Message from the Parish by Tim Clapp

This message from Tim Clapp first appeared in the August edition of the Itchen Valley News

I write today fully in the hope that lockdown is lifting next week and that a sense of normality is about to return. Travel to foreign countries now seems possible, facemasks are about to become voluntary, and we finally have light at the end of the tunnel. Many of us have now received two jabs but there also still remains some reticence to fully let go of our cautious approach to life. As we turn the page into a new chapter of this pandemic the question for me is what have we learnt during this period of lockdown? Prior to this disease arriving at our shores few of us would have heard of a zoom call, none of us would have quarantined or even had to shield, and I doubt whether anybody would have even heard of the term “furloughed” or maybe that is just my understanding, and not to forget that frustrating phrase “you are on mute”! In the grand scheme most of these are mild frustrations but for those who have lost friends and family the impact has been much harder. The full impact of this disease I suspect may still be some months or years away to determine but one thing we can all be certain of is the impact on our relationships with friends, family and colleagues. An example of this is the recent publication from the office of national statistics which has noted an increase in loneliness during the pandemic, increasing from 5% to 7% of the adult population (3.7 million) stating they were “often or always lonely”. The mental health foundation found that 24% of people had felt lonely due to COVID with young people representing the highest loneliness group at 44% of their subsect. The foundation determined that feelings of loneliness had doubled during lockdown and warned of “long-term risk to mental health”. Even within our small valley community of 1500 these are sobering numbers and if this is to be believed there will be somebody on a road or village struggling.

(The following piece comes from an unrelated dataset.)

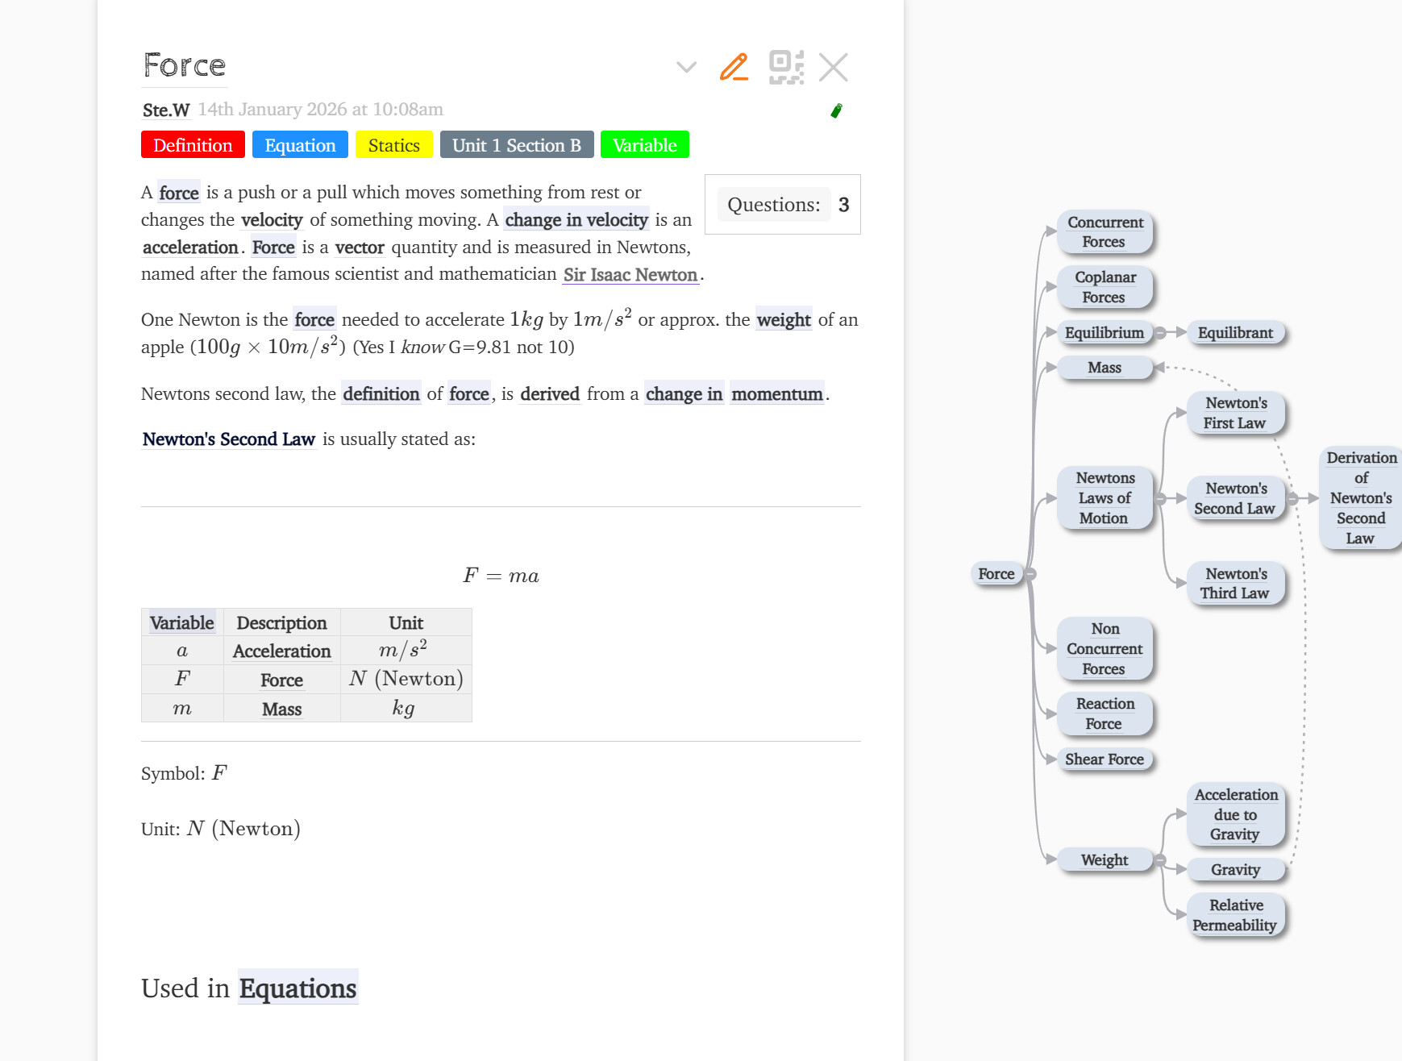This screenshot has height=1061, width=1402.
Task: Open the Sir Isaac Newton link
Action: (630, 275)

Working from home has become the new norm for many of us and whilst we can keep in touch through the digital screen it is no replacement for real human contact. My own teams recent return to the office has been a real boost to all and many have remarked how much they have enjoyed being back together. The opportunity to meet and discuss our work has made such a difference and we look forward to the days we are together. We cannot deny that us humans are social creatures who really benefit from these interactions.

So have there been any positive learnings of this lockdown period? For myself a highlight was attending the alpha course led by Alex Pease at Itchen Valley Churches last autumn. The opportunity to discuss and explore the Christian faith in a calm and relaxed manner was a real pleasure and a moment of sanctuary in a busy life. There were enjoyable and engaging discussions throughout the 12 week course and I have met some great new people.

In conclusion our human connections are more important than ever at this moment. Matthew 22 vs 39 Jesus states “Thou shalt love your neighbour as thyself” as his second commandment which is central to the Christian faith. Perhaps now more than ever is a time to take heed of this, to pop our head over the garden fence and check on our neighbours. They may be one of these statistics who consider themselves “often or always lonely”.